■ Records for this task

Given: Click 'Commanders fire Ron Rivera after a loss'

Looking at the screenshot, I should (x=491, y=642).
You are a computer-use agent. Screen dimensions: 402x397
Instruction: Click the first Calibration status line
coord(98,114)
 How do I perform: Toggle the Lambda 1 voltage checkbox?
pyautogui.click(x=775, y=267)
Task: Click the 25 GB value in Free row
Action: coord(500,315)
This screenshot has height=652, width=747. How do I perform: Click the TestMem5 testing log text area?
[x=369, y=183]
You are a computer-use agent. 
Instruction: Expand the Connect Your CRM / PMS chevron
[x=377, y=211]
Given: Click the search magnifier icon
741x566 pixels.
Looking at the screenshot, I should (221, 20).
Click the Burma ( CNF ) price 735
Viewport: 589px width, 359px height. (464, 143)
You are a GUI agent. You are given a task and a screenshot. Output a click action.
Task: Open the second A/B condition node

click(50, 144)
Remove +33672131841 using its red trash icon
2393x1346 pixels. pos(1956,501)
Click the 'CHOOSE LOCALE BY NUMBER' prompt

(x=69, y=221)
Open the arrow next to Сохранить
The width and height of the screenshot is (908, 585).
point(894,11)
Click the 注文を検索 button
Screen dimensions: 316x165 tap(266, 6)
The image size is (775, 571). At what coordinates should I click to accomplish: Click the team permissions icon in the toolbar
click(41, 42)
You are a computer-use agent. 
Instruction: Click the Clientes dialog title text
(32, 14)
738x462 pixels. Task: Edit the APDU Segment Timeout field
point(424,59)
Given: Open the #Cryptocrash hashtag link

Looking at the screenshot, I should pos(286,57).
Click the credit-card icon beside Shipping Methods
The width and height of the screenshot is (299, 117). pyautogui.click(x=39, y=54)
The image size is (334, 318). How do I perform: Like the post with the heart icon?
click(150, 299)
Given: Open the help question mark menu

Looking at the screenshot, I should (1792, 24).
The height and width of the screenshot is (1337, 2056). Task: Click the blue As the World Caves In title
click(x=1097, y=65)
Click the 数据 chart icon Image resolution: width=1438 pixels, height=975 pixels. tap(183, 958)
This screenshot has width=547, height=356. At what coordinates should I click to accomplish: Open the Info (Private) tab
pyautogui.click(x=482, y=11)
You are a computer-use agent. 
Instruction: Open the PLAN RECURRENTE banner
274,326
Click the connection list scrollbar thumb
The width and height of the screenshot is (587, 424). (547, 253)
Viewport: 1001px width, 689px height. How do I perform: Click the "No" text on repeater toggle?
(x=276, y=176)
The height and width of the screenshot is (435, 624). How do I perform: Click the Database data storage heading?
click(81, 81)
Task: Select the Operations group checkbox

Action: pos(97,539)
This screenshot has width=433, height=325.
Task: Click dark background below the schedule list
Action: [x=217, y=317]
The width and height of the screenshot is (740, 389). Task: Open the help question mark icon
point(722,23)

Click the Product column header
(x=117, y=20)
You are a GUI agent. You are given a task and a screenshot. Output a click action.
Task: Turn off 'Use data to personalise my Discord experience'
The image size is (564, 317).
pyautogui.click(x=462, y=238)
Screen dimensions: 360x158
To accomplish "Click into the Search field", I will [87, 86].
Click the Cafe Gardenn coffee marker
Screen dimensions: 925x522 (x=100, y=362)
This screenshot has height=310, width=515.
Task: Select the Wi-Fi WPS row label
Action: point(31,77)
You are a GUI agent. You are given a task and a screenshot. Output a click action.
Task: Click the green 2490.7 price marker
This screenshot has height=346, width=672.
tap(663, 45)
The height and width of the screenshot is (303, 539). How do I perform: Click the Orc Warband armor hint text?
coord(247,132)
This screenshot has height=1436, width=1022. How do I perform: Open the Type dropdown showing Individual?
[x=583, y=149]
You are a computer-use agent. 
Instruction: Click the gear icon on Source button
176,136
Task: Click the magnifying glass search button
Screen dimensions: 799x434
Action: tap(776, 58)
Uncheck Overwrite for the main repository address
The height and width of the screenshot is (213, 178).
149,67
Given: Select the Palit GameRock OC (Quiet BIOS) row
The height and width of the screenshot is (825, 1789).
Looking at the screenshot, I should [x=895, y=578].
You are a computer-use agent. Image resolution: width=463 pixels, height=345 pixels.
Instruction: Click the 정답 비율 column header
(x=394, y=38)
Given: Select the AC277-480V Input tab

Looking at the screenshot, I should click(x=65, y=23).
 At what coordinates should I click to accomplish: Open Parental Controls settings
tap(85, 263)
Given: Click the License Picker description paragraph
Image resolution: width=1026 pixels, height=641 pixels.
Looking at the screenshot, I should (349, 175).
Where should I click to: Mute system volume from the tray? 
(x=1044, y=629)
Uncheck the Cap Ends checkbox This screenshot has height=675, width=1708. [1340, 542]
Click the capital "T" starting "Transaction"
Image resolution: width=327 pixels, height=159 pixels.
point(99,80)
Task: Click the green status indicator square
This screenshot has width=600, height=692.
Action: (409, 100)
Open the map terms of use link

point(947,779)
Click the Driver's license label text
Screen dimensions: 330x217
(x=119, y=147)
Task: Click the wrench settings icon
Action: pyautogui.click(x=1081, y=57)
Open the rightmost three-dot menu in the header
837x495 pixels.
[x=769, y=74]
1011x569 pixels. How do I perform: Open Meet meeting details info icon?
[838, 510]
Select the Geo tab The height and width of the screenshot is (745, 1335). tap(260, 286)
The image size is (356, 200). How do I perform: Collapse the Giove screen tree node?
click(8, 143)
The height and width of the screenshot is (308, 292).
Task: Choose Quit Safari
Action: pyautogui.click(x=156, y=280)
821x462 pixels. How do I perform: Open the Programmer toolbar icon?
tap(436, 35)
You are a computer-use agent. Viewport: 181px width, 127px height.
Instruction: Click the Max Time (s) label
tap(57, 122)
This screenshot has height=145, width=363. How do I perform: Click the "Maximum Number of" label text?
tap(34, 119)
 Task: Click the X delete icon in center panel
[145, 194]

■ Your task
Could you reproduce all of the items above, word for word and line for line?

■ Worked answer
Given: Click 'Commanders fire Ron Rivera after a loss'

Looking at the screenshot, I should (x=491, y=642).
You are a computer-use agent. Screen dimensions: 402x397
Instruction: Click the first Calibration status line
coord(98,114)
 How do I perform: Toggle the Lambda 1 voltage checkbox?
pyautogui.click(x=775, y=267)
Task: Click the 25 GB value in Free row
Action: coord(500,315)
This screenshot has height=652, width=747. How do I perform: Click the TestMem5 testing log text area?
[x=369, y=183]
You are a computer-use agent. 
Instruction: Expand the Connect Your CRM / PMS chevron
[x=377, y=211]
Given: Click the search magnifier icon
741x566 pixels.
Looking at the screenshot, I should (221, 20).
Click the Burma ( CNF ) price 735
Viewport: 589px width, 359px height. (464, 143)
You are a GUI agent. You are given a task and a screenshot. Output a click action.
Task: Open the second A/B condition node

click(50, 144)
Remove +33672131841 using its red trash icon
2393x1346 pixels. pos(1956,501)
Click the 'CHOOSE LOCALE BY NUMBER' prompt

(x=69, y=221)
Open the arrow next to Сохранить
The width and height of the screenshot is (908, 585).
point(894,11)
Click the 注文を検索 button
Screen dimensions: 316x165 tap(266, 6)
The image size is (775, 571). At what coordinates should I click to accomplish: Click the team permissions icon in the toolbar
click(41, 42)
You are a computer-use agent. 
Instruction: Click the Clientes dialog title text
(32, 14)
738x462 pixels. Task: Edit the APDU Segment Timeout field
point(424,59)
Given: Open the #Cryptocrash hashtag link

Looking at the screenshot, I should pos(286,57).
Click the credit-card icon beside Shipping Methods
The width and height of the screenshot is (299, 117). pyautogui.click(x=39, y=54)
The image size is (334, 318). How do I perform: Like the post with the heart icon?
click(150, 299)
Given: Open the help question mark menu

Looking at the screenshot, I should (1792, 24).
The height and width of the screenshot is (1337, 2056). Task: Click the blue As the World Caves In title
click(x=1097, y=65)
Click the 数据 chart icon Image resolution: width=1438 pixels, height=975 pixels. tap(183, 958)
This screenshot has width=547, height=356. At what coordinates should I click to accomplish: Open the Info (Private) tab
pyautogui.click(x=482, y=11)
You are a computer-use agent. 
Instruction: Open the PLAN RECURRENTE banner
274,326
Click the connection list scrollbar thumb
The width and height of the screenshot is (587, 424). (547, 253)
Viewport: 1001px width, 689px height. How do I perform: Click the "No" text on repeater toggle?
(x=276, y=176)
The height and width of the screenshot is (435, 624). How do I perform: Click the Database data storage heading?
click(81, 81)
Task: Select the Operations group checkbox

Action: pos(97,539)
This screenshot has width=433, height=325.
Task: Click dark background below the schedule list
Action: [x=217, y=317]
The width and height of the screenshot is (740, 389). Task: Open the help question mark icon
point(722,23)

Click the Product column header
(x=117, y=20)
You are a GUI agent. You are given a task and a screenshot. Output a click action.
Task: Turn off 'Use data to personalise my Discord experience'
The image size is (564, 317).
pyautogui.click(x=462, y=238)
Screen dimensions: 360x158
To accomplish "Click into the Search field", I will [87, 86].
Click the Cafe Gardenn coffee marker
Screen dimensions: 925x522 (x=100, y=362)
This screenshot has height=310, width=515.
Task: Select the Wi-Fi WPS row label
Action: point(31,77)
You are a GUI agent. You are given a task and a screenshot. Output a click action.
Task: Click the green 2490.7 price marker
This screenshot has height=346, width=672.
tap(663, 45)
The height and width of the screenshot is (303, 539). How do I perform: Click the Orc Warband armor hint text?
coord(247,132)
This screenshot has height=1436, width=1022. How do I perform: Open the Type dropdown showing Individual?
[x=583, y=149]
You are a computer-use agent. 
Instruction: Click the gear icon on Source button
176,136
Task: Click the magnifying glass search button
Screen dimensions: 799x434
Action: tap(776, 58)
Uncheck Overwrite for the main repository address
The height and width of the screenshot is (213, 178).
149,67
Given: Select the Palit GameRock OC (Quiet BIOS) row
The height and width of the screenshot is (825, 1789).
Looking at the screenshot, I should [x=895, y=578].
You are a computer-use agent. Image resolution: width=463 pixels, height=345 pixels.
Instruction: Click the 정답 비율 column header
(x=394, y=38)
Given: Select the AC277-480V Input tab

Looking at the screenshot, I should click(x=65, y=23).
 At what coordinates should I click to accomplish: Open Parental Controls settings
tap(85, 263)
Given: Click the License Picker description paragraph
Image resolution: width=1026 pixels, height=641 pixels.
Looking at the screenshot, I should (349, 175).
Where should I click to: Mute system volume from the tray? 
(x=1044, y=629)
Uncheck the Cap Ends checkbox This screenshot has height=675, width=1708. [1340, 542]
Click the capital "T" starting "Transaction"
Image resolution: width=327 pixels, height=159 pixels.
point(99,80)
Task: Click the green status indicator square
This screenshot has width=600, height=692.
Action: (409, 100)
Open the map terms of use link

point(947,779)
Click the Driver's license label text
Screen dimensions: 330x217
(x=119, y=147)
Task: Click the wrench settings icon
Action: pyautogui.click(x=1081, y=57)
Open the rightmost three-dot menu in the header
837x495 pixels.
[x=769, y=74]
1011x569 pixels. How do I perform: Open Meet meeting details info icon?
[838, 510]
Select the Geo tab The height and width of the screenshot is (745, 1335). tap(260, 286)
The image size is (356, 200). How do I perform: Collapse the Giove screen tree node?
click(8, 143)
The height and width of the screenshot is (308, 292).
Task: Choose Quit Safari
Action: pyautogui.click(x=156, y=280)
821x462 pixels. How do I perform: Open the Programmer toolbar icon?
tap(436, 35)
You are a computer-use agent. Viewport: 181px width, 127px height.
Instruction: Click the Max Time (s) label
tap(57, 122)
This screenshot has height=145, width=363. How do I perform: Click the "Maximum Number of" label text?
tap(34, 119)
 Task: Click the X delete icon in center panel
[145, 194]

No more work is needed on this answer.